Excavation of this well has been slow and difficult. The challenge that they are facing is the presence of the bed rock that is making the excavation difficult. This will affect the depth to which the group can dig. To mitigate this problem there are structural adjustments to the design they are planning to implement.  Perforated pipe will be laid behind the sand dam in the same location. As the dam matures, sand will cover the pipes and water held by the sand will filter into the pipes and then flow to the shallow well. This design will greatly increase the recharge rate of the shallow well, ensuring the supply of water even if the well is not dug very deep. This construction will take longer, but access to clean water is certainly worth the effort.

PROJECT RESULT

This project took longer than usual because of a low turnout of workers. Only four men were able to excavate, so the labor spanned over one month. The excavation began on September 10th and continued until October 21st. Now that the well is fully dug with pump installed, the community will benefit from groundwater provided by the nearby sand dam.

Project Updates


11/18/2015: Musunguu Self-Help Group Shallow Well Complete

We are thrilled to inform you that the community of the Musunguu Self-Help Group has a new source of safe, clean water. Our partner also worked with the community to improve their farming techniques. This information can be found in the updated report along with pictures of the community, construction, and project results. The community is already enjoying and benefiting from these new resources, and is so grateful for the potential unlocked by this shallow well and its accompanying sand damn project.

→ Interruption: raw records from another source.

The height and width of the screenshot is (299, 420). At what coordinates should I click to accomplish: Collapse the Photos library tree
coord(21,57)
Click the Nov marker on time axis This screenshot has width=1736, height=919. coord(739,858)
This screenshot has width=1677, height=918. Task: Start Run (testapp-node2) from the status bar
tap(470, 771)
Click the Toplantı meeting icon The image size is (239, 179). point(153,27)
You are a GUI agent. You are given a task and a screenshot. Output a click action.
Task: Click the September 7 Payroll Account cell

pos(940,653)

The Water Project and the Musunguu Self-Help Group Community Thank You for making clean water a reality.


The Water Project : kenya4313-05-clean-water


10/02/2015: Challenges But Progress On The Musunguu Shallow Well

Thank you for your support of this community!  Due to normal implementation challenges, this project has experienced a short delay.  This project is being implemented simultaneously with an accompanying sand dam.  When digging the well, the community group faced a challenge when they hit bedrock – and could not continue.  We are now considering an alternative where pipes connected to the sand dam move and filter water to the shallow well.  This is a great solution when dams are young.  As they mature, sand covers the pipe and water will directly recharge the well without this needed intervention.  We have adjusted the final due date to reflect when we believe final reporting will be available.  We will, of course, stay in touch on progress and thank you for standing with this community!

In the mean time, take a look at the initial report and pictures posted of the project. And Thank You again for your help!


The Water Project : kenya4314-02-shallow-well-excavation


Project Photos


Project Type

Dug Well and Hand Pump

Hand-dug wells are best suited for clay, sand, gravel and mixed soil ground formations. A large diameter well is dug by hand, and then lined with either bricks or concrete to prevent contamination and collapse of the well. Once a water table is hit, the well is capped and a hand-pump is installed – creating a complete and enclosed water system.